Given exercise 1: From the Lakemaster/Navionics thread, write out word for word the part that opens with the words containing "When you go" and closes with "(Aug 14, 2007)".
Given exercise 2: List each distinct username that appears as a post author in the Lakemaster/Navionics thread below, once each.
Given exercise 3:
Answer these from the Lakemaster/Navionics thread below:
(a) Which chip does StratosCaster say he has?
(b) Which lake did TomC check on the Navionics website?
(c) According to the Guest post, how fine a depth detail can Navionics platinum show?

Excerpt to read:
# Lakemaster/Navionics?



## StratosCaster (Apr 21, 2014)

I have the Indiana/Ohio Lakemaster chip and it doesn't show depth contour lines for West Branch. Does anyone know if Navionics Premium does?

Thanks, Jim


----------



## Tightlines (Jun 29, 2012)

I just looked it up. It includes Michael J. Kirwan Reservoir (West Branch) in HD.


----------



## jcoholich (Feb 12, 2014)

If you ever have any questions on the coverage of navionics or what a lake looks like you can go to navionics.com and click on the web app and view any lake and all the data available for that particular lake before you go to the store and purchase the chips.


----------



## StratosCaster (Apr 21, 2014)

Thanks Guy's!


----------



## KirtH (Apr 13, 2012)

When you go to the Navionics Web App, be sure to click on the Sonar icon on the lower left corner for the High Def and detail SonarCharts view available on the Nav+. Just a reminder you can log sonar and improve the area maps


----------



## TomC (Aug 14, 2007)

I looked at the Navionics webcite to possibly get a card and checked out indian lake. I don't know where they get their info but a lot of areas were off by 1-2fow shallower and deeper.


----------



## Tightlines (Jun 29, 2012)

TomC said:


> I looked at the Navionics webcite to possibly get a card and checked out indian lake. I don't know where they get their info but a lot of areas were off by 1-2fow shallower and deeper.


Yes your right. The contour lines are usually off by a couple feet. But it usually gives you a good idea how the bottom looks. Type of boat and water levels are a factor too.


----------



## jcoholich (Feb 12, 2014)

If you are fishing set your sonar unit to record and upload the sonarlogs into the system and the server will fix those contour lines. And everytime you upload logs it will get more and more accurate.


----------



## Guest (Aug 12, 2014)

Navionics platinum does. Down to the 1 foot if you want. 

Sent from my DROID RAZR using Ohub Campfire mobile app


----------

Given material:
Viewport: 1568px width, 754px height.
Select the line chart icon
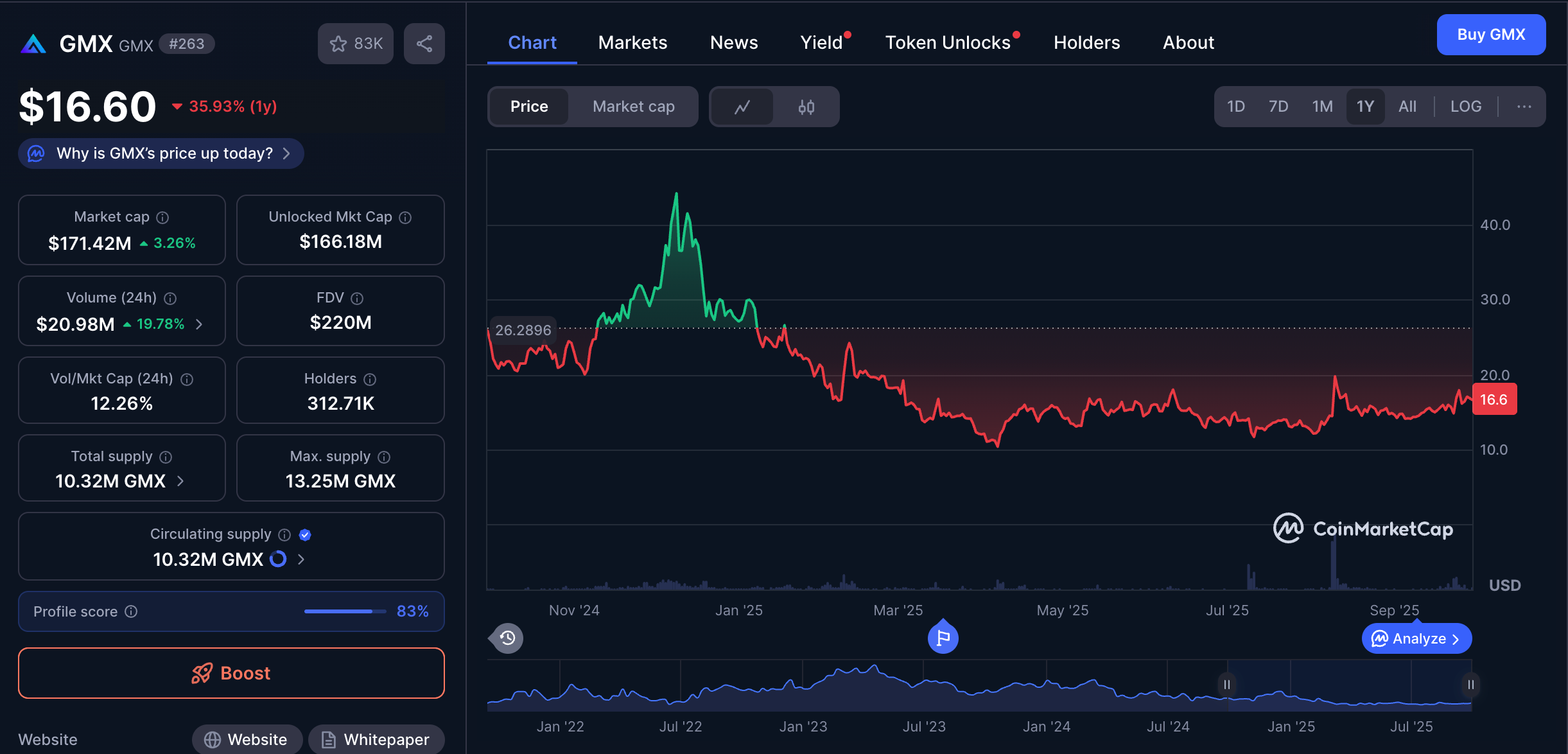(x=742, y=107)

Exercise result 1:
When you go to the Navionics Web App, be sure to click on the Sonar icon on the lower left corner for the High Def and detail SonarCharts view available on the Nav+. Just a reminder you can log sonar and improve the area maps


----------



## TomC (Aug 14, 2007)

Exercise result 2:
StratosCaster
Tightlines
jcoholich
KirtH
TomC
Guest

Exercise result 3:
(a) The Indiana/Ohio Lakemaster chip.
(b) Indian lake.
(c) Down to 1 foot.